> **Directions**:
Please retype each of the entries below exactly, keeping every character, space, and line break unchanged.

+-------+

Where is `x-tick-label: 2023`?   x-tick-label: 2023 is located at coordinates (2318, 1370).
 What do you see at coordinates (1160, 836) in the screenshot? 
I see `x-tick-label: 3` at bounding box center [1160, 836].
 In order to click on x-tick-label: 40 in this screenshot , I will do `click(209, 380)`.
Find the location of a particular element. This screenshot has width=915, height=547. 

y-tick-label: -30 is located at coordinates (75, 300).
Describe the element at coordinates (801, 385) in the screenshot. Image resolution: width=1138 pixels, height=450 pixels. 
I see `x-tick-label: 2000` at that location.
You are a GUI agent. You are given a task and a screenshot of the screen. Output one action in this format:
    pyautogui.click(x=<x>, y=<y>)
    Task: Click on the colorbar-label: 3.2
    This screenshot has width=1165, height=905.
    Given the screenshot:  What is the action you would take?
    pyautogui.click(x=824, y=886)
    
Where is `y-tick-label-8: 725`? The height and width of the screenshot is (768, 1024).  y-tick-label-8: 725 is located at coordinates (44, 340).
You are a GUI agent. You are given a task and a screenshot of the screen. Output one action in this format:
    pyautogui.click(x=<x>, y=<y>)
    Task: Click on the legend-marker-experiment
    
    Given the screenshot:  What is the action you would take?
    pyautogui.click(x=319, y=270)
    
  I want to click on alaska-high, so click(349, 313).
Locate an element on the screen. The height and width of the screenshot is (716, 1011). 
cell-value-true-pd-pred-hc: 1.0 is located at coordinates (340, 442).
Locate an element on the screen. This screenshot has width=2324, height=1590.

+-------+

> **Answer**:
Where is `x-tick-label: 2023`?   x-tick-label: 2023 is located at coordinates (2318, 1370).
 What do you see at coordinates (1160, 836) in the screenshot? 
I see `x-tick-label: 3` at bounding box center [1160, 836].
 In order to click on x-tick-label: 40 in this screenshot , I will do `click(209, 380)`.
Find the location of a particular element. This screenshot has width=915, height=547. 

y-tick-label: -30 is located at coordinates (75, 300).
Describe the element at coordinates (801, 385) in the screenshot. Image resolution: width=1138 pixels, height=450 pixels. 
I see `x-tick-label: 2000` at that location.
You are a GUI agent. You are given a task and a screenshot of the screen. Output one action in this format:
    pyautogui.click(x=<x>, y=<y>)
    Task: Click on the colorbar-label: 3.2
    This screenshot has width=1165, height=905.
    Given the screenshot:  What is the action you would take?
    pyautogui.click(x=824, y=886)
    
Where is `y-tick-label-8: 725`? The height and width of the screenshot is (768, 1024).  y-tick-label-8: 725 is located at coordinates (44, 340).
You are a GUI agent. You are given a task and a screenshot of the screen. Output one action in this format:
    pyautogui.click(x=<x>, y=<y>)
    Task: Click on the legend-marker-experiment
    
    Given the screenshot:  What is the action you would take?
    pyautogui.click(x=319, y=270)
    
  I want to click on alaska-high, so click(349, 313).
Locate an element on the screen. The height and width of the screenshot is (716, 1011). 
cell-value-true-pd-pred-hc: 1.0 is located at coordinates (340, 442).
Locate an element on the screen. This screenshot has width=2324, height=1590.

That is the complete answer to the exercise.